SSL CAs provide a base to the SSL web of trust. In fact, it really isn’t a web at all, it’s a tree, and a shallow one at that. It starts at the collection of well respected CA organizations (Verisign, Twarte, etc.) and people pay lots of money to get their certificates signed by one of them. These certificates are then used on servers and verified by clients using a list of these trusted authorities.
The DNSSEC web of trust is actually a lot simpler. Instead of a collection of authoritative (i.e. blindly trusted) organizations there is one, ICANN, the Internet Corporation of Assigned Names and Numbers. They already run the root DNS servers, and by signing the root zone with DNSSEC they become the start of a hierarchical chain of trust that runs from them, to the TLD registrars, to the individual domain owners.
Why might we not need the SSL CAs anymore? If your DNS records are secured by this global trust framework, you can just put your certificate into a DNS record.
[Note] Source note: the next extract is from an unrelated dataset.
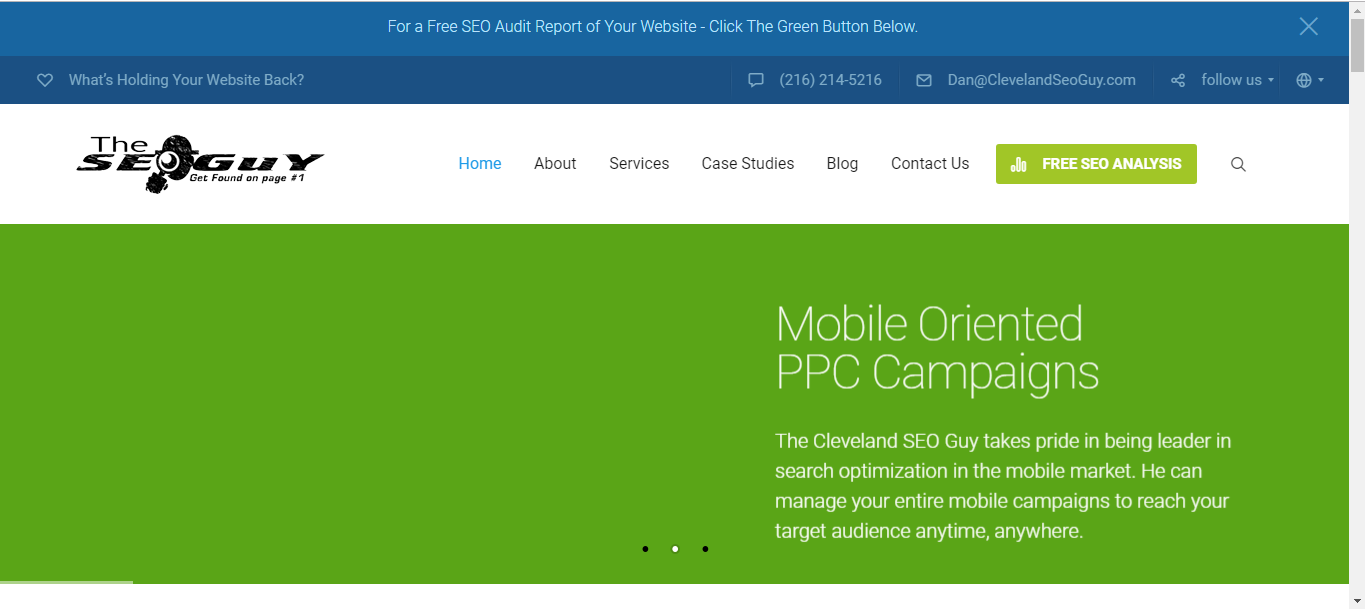Click the email envelope icon
This screenshot has width=1365, height=609.
pos(924,80)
When verifying it a client simply has to look it up, and since DNS is trusted you get the same security guarantee you had originally. There are some downsides. Doing things this way is putting an awful lot of eggs in one basket. With DNSSEC and SSL CAs there are two authorities that must agree before the site is considered safe. With only DNSSEC a compromise would send the whole system crashing down. Also, if companies like Verisign see this coming and don’t want to lose their lucrative SSL certification business they might start charging to get your domain signed. That might not be a good thing for the Internet as a whole, but since when do corporate interests care.
Before any of this can happen, of course, DNSSEC will need to be widely deployed and supported by DNS servers and clients. Support for this particular application will also require modification to any system that does SSL verification. All in all, we’re talking about at least 5, if not 10 years from now.
Update: Looks like somebody posted a draft of a standard for doing this back in 2002.